Golly gosh I’ve gone and done it now. Far be it from me to suggest that professional footballers make poor coaches or managers because that isn’t the case. But I am willing to suggest that many professional footballers do their badges because they don’t have anything else feasible lined up come the twilight of their playing career, as opposed to truly wanting to go into developing people and the quality of English football. It’s not so hard for the FA to add a touch of decorum into proceedings and think about the talents required to coach and manage people, and go from there in building capacity for talented individuals who aren’t already in the game?

Please also note the historical methodology which has realised this glittering current crop that has failed utterly in providing quality at the highest levels, also ensures that this ‘are you actually trying?’ group of bang average coaches sit on a constantly revolving carousel which deposits them into the decent jobs irrespective of the results they achieved in their last role, it would appear.
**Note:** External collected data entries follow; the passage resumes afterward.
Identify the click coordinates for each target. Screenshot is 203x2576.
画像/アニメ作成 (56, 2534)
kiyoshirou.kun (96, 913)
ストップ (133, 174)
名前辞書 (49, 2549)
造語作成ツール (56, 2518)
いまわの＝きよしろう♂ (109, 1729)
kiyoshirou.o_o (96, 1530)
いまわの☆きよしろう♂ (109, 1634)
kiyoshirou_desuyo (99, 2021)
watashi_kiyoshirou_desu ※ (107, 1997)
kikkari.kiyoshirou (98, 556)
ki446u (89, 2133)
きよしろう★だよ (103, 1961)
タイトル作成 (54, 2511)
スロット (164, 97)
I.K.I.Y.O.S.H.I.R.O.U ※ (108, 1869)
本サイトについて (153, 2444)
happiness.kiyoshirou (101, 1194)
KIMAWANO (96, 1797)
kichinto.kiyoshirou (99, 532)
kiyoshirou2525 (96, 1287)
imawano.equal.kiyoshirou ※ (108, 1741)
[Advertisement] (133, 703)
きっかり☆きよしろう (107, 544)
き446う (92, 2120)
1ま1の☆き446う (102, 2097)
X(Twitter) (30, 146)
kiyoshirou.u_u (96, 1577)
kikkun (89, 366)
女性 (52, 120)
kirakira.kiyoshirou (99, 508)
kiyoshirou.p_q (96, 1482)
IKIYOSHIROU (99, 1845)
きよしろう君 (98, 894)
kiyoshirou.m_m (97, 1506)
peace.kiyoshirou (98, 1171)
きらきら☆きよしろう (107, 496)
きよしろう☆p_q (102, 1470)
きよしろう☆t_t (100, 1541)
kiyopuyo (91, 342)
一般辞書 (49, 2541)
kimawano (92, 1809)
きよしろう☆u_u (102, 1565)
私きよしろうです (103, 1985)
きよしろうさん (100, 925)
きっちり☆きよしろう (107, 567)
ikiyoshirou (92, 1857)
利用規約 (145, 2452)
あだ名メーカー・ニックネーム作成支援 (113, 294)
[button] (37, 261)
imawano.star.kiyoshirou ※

God only knows how many chances some of these guys are going to get being paid huge sums of money to fail miserably, again.

If that weren’t bad enough the supervisory or mentoring element of higher tier coaching was formerly delivered by those people who were proud to turn out tactical long ball masterclasses who were unable to get their heads around Futsal let alone know how to spell it. Thankfully the FA decided to let some of these individuals find their happiness elsewhere.

Surely there are more drivers and indicators that foretell the potential of an individual to coach, mentor, lead, strategise and communicate in the football arena?

Moreover, without reaching for the Prozac too early doors, why does the football industry make it so hard for non-footballing talent to contribute or even just get involved? Nearly every other industry proactively reaches out into other sectors to draw on knowledge and talent that can be used to uplift the quality of systems, processes and even human resource.

Given the FA’s track record of unconscious incompetence and assuming that most of their bad decision making has been more cock-up than conspiracy in nature, it is a twisted irony then; that they have created an ongoing role for themselves? After all facilitating the conditions for the perfect storm only to provide the supporting umbrella keeps the FA in situ and perceived as a needed resource.

I concede that the FA has a strong and extensive education programme which is the envy of many rival associations and that numerous changes that have been made post ‘Future Game Initiative’ can only be effectively measured in years to come.

Equally, I don’t believe the Premier League, its member clubs or the FA fail to see the importance of high-quality coaching from the grassroots level, it just looks like they have more than enough resource to make an impactful change but can’t be arsed to do the right thing and collaborate on the best deployable mix.

What I am sure of, is that there are many talented people looking in from the outside with a plethora of transferrable skills that could add real value to the system and improve the quality of the coaching players receive from grassroots all the way up to the elite echelon.

What I am also sure of is that unless we do inject a new type of talent the status quo will remain as every process is perfectly designed to realise the result it achieves.

Where and when is my next Level 1 course?